Belatedly noted: Reader’s Digest gives us another generous mention (latest in a long series of such) as part of a wider project cataloguing ideas and proposals that could make the country better (Sacha Zimmerman, Reader’s Digest, posted Sept. 14). For another generous mention from the Digest, see Jun. 12, linking to an article by reporter Michael Crowley. And we’ve also been slow to link another good piece from Digest reporter Crowley, on the problems introduced by jury consultants “paid to stack the deck” (Michael Crowley, “Jury Riggers”, Apr. 2006). Sample:

A recent guide published by the Association of Trial Lawyers of America warned lawyers about jurors who may show “personal responsibility bias.” These jurors, the guide said, feel that “people must be accountable for their conduct.” Now there’s a chilling outlook! The guide advises: “The only solution is to exclude them from the jury.” That is, get rid of anyone who might actually care about seeing justice done.

Short ’em, then sue ’em II

According to a WSJ news report, Greenlight Capital, a $4 billion New York hedge fund, has filed a federal False Claims Act lawsuit against Allied Capital Corp., alleging that a subsidiary of Allied known as Business Loan Express LLC, or BLX, “submitted fraudulent loan documents to the Small Business Administration, bilking the U.S. of millions of dollars. Greenlight and James Brickman, an individual working with the fund to bring the suit, are entitled to 25% to 30% of the proceeds if their complaint results in an award.” Aside from the novelty of a hedge fund’s getting into qui tam litigation (perhaps no real surprise, given the proven money-making scope afforded by that bounty-hunter’s statute) the even more noteworthy twist is that Greenlight has also taken a short position in Allied’s stock, so that it will profit if the stock falls independently of whether the litigation results in a successful recovery. (Carol S. Remond, “Greenlight Heads to a Courtroom”, Wall Street Journal, Jan. 29)(sub-only).
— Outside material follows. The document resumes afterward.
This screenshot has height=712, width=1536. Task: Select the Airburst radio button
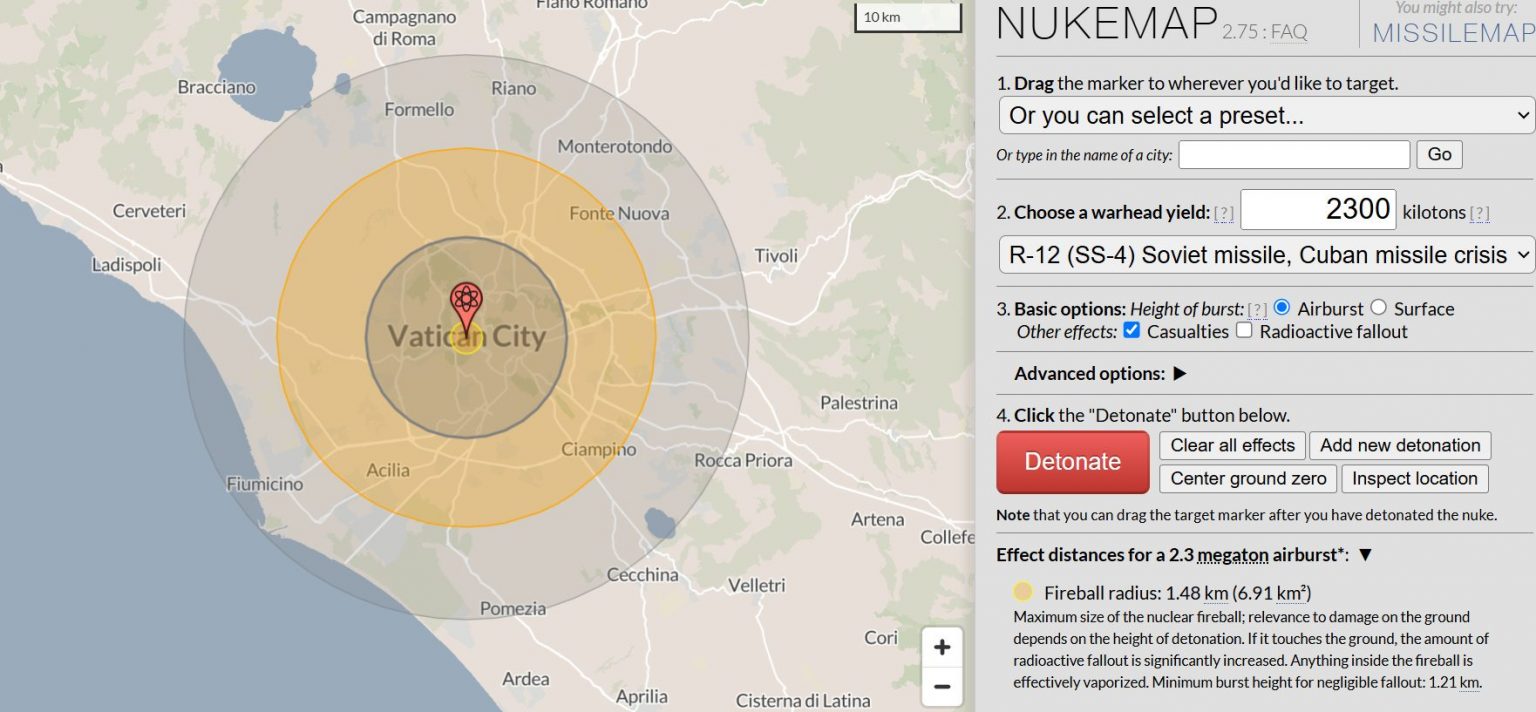point(1282,308)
We’ve reported at some length previously (here and at Point of Law) about the evidence that plaintiffs and their lawyers sometimes short target companies’ stocks before filing lawsuits, and about the fairly grave implications of that both as a matter of legal/litigation ethics and for the “market integrity” rationale of securities regulation. See, for example, May 5, 2005 and Sept. 14, 2006, as well as (relatedly) Nov. 14, 2006, and at Point of Law, Feb. 6 and Mar. 3, 2006, and this Featured Discussion.

“Telecommuters Are Reaching Out to Sue Their Employers”
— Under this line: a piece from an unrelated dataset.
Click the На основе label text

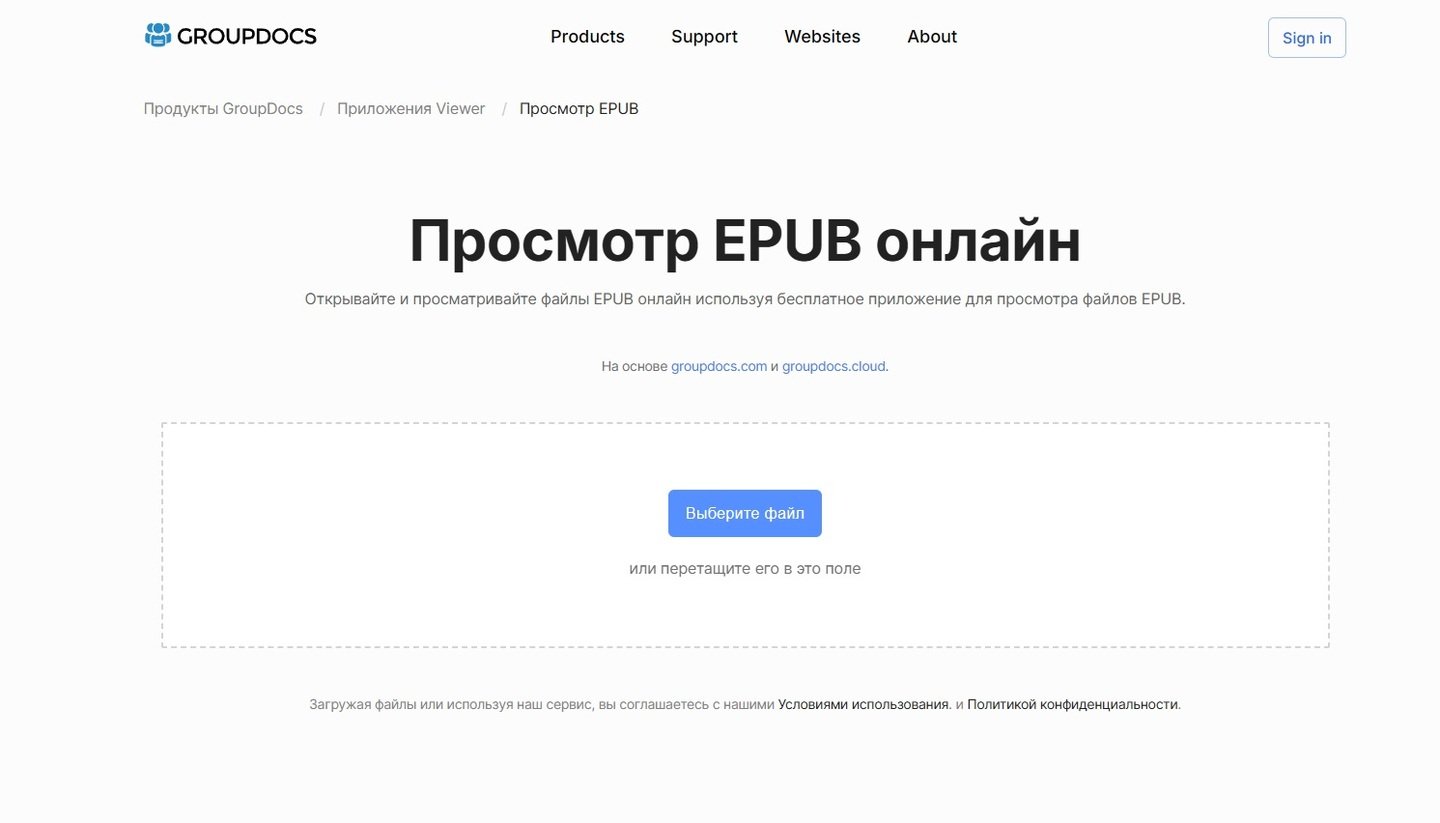pyautogui.click(x=634, y=367)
A possibly more accurate headline on this National Law Journal article from last month would have been, “Class-Action Lawyers Are Reaching Out to Sue Employers on Behalf of Telecommuters”. And for many of the putative beneficiaries,the consequences are apt to be unpleasant: some employers will curtail their use of telecommuters, while others will insist on legally defensive paperwork and work rules which add dreariness to the job, such as those suggested by a lawyer with one leading employment-defense firm:

Companies can minimize the risk of legal disputes with work-at-home employees by inking formal agreements about the work and hours, said Mark Batten, a Boston lawyer for New York-based Proskauer Rose.
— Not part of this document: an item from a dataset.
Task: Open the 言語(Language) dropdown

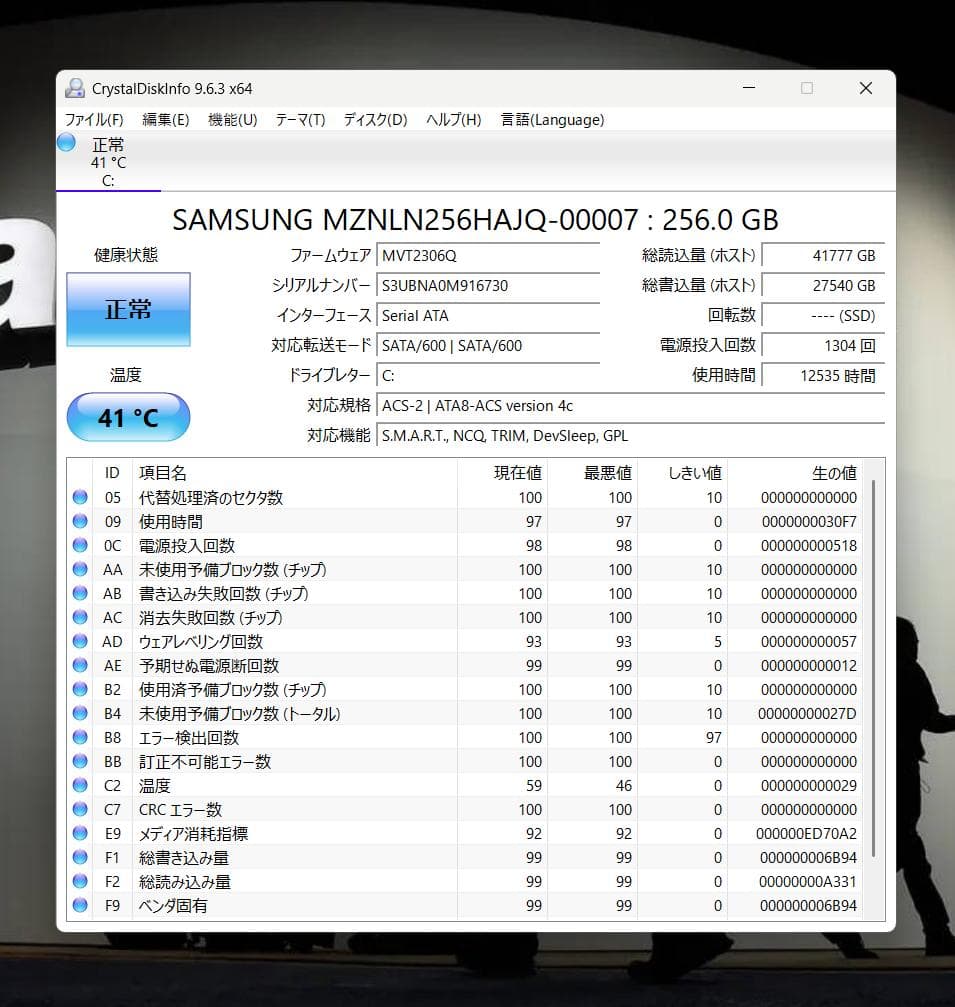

Batten, a defense attorney, also recommends timesheets, a written policy banning overtime without prior approval and rules requiring employees to monitor and record work-related activities such [as] logging on or off a computer. …

“Just allowing employees to work at home without an understanding about how much time is actually needed for work will get the employer in trouble,” Batten said.

(cross-posted from Point of Law).

Penguin “black interest” lawsuit, cont’d

Our post of Wednesday on an author’s complaint that Penguin Group steered her work into “African-American interest” marketing channels, although she would have preferred for it to be marketed as a general interest book, has spurred a somewhat heated discussion in the reader comments section. It also drew an informative comment in email from Charles Petit, author of the publishing-law blog Scrivener’s Error, which we’ve appended to the original post.